The Buddhist site of Tokar-dara is situated about 5km on the south of Barikot on the way to Karakar pass and lies about 1km from the modern village of Najigram at the mouth of a small picturesque valley.
E.Barger and P.Wright wrote:”An experimentally clearance of the western side of the stupa produced a few extremely battered stone carvings, and portions of the fallen umbrella of the stupa”. After small excavation on the site by Barger and Wright, the treasure hunters robbed the site.

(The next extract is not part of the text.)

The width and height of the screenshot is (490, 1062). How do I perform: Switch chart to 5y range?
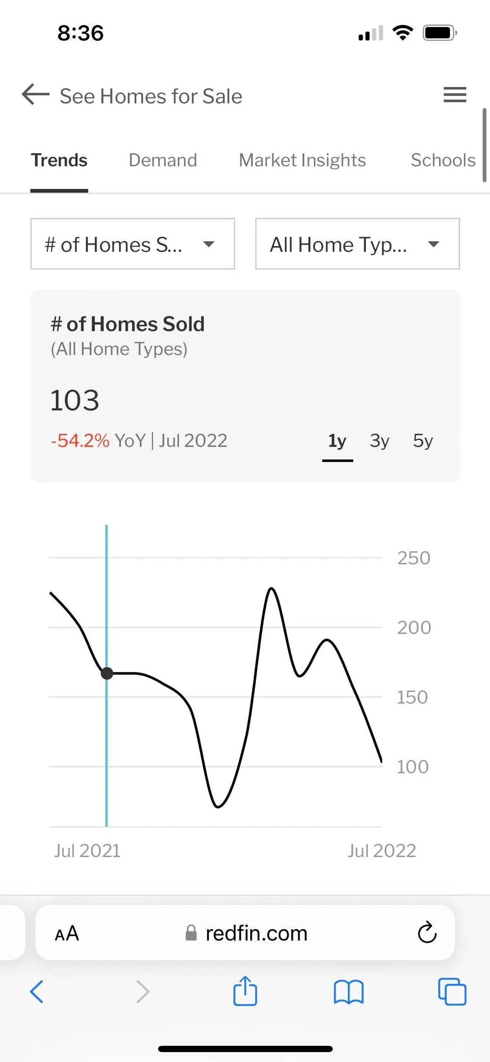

The architectural remains of the Buddhist stupa and monastery are spreading over a range of 228m north and south 206m east and west.
The site consists of a large stupa, the associated monastery, living quarters, assembly hall, and an aqueduct cave, two other stupas badly damaged and several unidentified remains.
The Large Stupa is probably the best preserved in this area.It consists of a hemispherical dome, upper and lower drums resting on a square podium and socle. The stupa court is 32m long to south-north and 72m east-west, fortified by a wall. The main stupa was surrounded by the votive stupas which have been completely destroyed by unauthorized diggers. Faint traces of the votive stupa can still be seen.
The stupa stands to a height of 15m from the ground level and the square plinth of the stupa is measuring 22x22m. Seven steps of a staircase in the middle which is 05.50m in width on the west side, lead to the top of the podium. The main stupa had originally four columns at the four corners of the berm of the square storey, which is indeed a peculiar feature; Such style of structural composition may be seen in the main stupas of Saidu and Gumbatuna. The exterior of the stupa is executed in diaper pattern originally covered by the coating of lime plaster.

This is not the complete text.